UK citizens will have a choice about how their smart metering data is shared with third parties, the government has announced.
Energy consumers will be able to choose the extent to which their data is shared with energy companies, apart from for billing and regulatory purposes, the Department for Energy and Climate Change (DECC) said in a statement on Friday.
"In less than three years energy suppliers will begin the mass rollout of smart meters across the country and I am determined that consumers are at the heart of this ambitious programme," energy and climate change minister Charles Hendry said in the statement. "That is why today we are proposing tough guidelines on installation, which will minimise inconvenience and help people to make the most of their smart meters to save energy and save money.
"I want to be absolutely clear to consumers that they will be in control of their energy consumption data. So apart from where it is required for billing or other regulated purposes, it will be for consumers to decide who can access their data."
In addition, further sales during smart meter installation will be banned, said DECC.
The government has a target of energy companies providing 30 million homes and small businesses with smart meters by 2019, in an effort to end estimated billing, and provide consumers with accurate data about their energy consumption.

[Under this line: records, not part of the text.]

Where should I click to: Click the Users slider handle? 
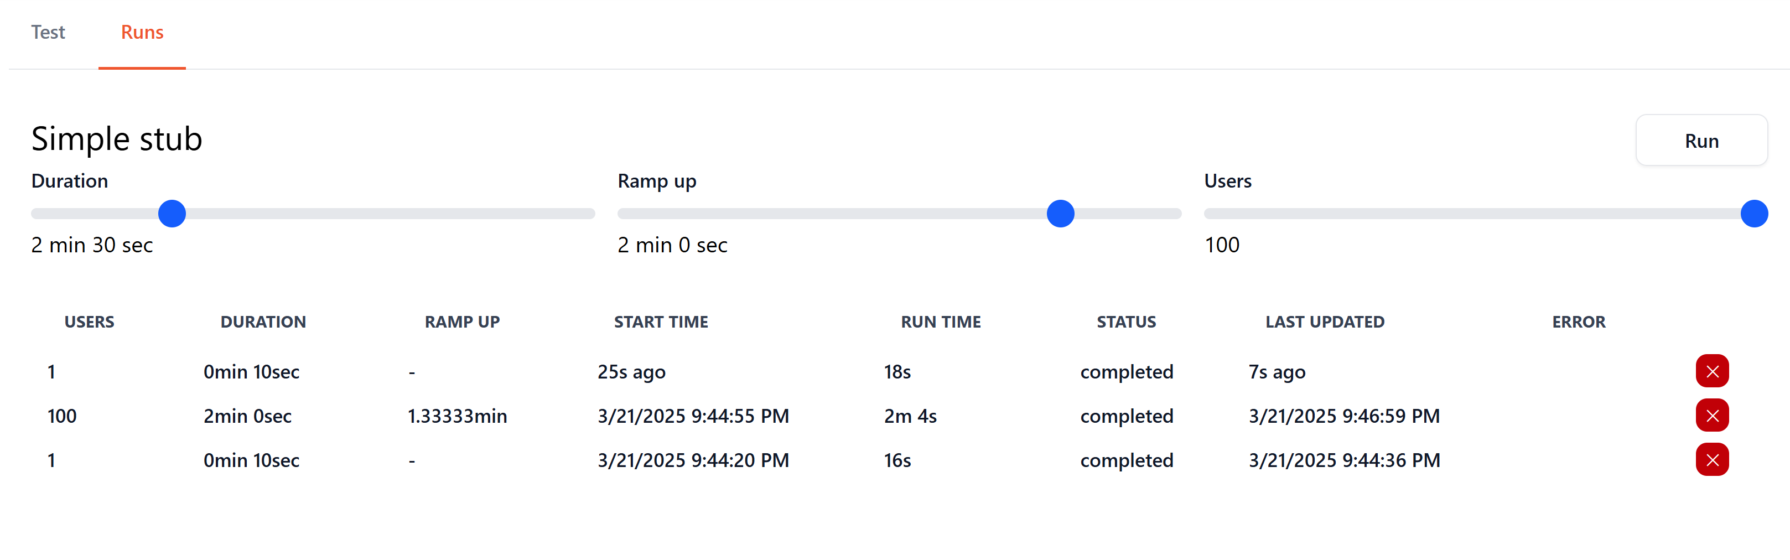(1753, 214)
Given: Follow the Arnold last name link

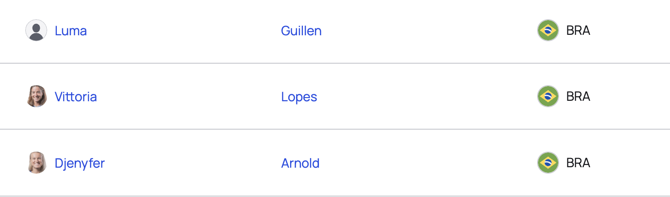Looking at the screenshot, I should click(x=300, y=163).
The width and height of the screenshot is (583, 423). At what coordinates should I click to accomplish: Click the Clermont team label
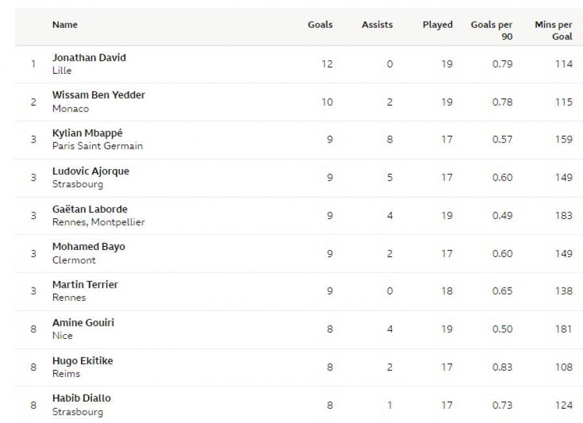(x=74, y=260)
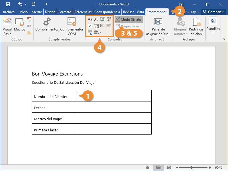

I want to be absolutely clear to consumers that they will be in control of their energy consumption data.– Charles Hendry, climate change minister
Smart meter data and communications will be overseen by a separate company to be set up by DECC called the DCC (Data and Communications Company).
Cambridge University security expert professor Ross Anderson told ZDNet UK on Tuesday that the DCC would be running a centralised database which would be an attractive proposition to energy companies, marketers and other third parties.
"[DECC] is trying to say that [DCC] can build a massive centralised database, and won't give any data to retailers apart from billing," said Anderson. "This is a public sector IT disaster in the making."
Anderson said that the only way to guarantee that energy consumption data did not find its way to third parties was to not collect the data in the first place.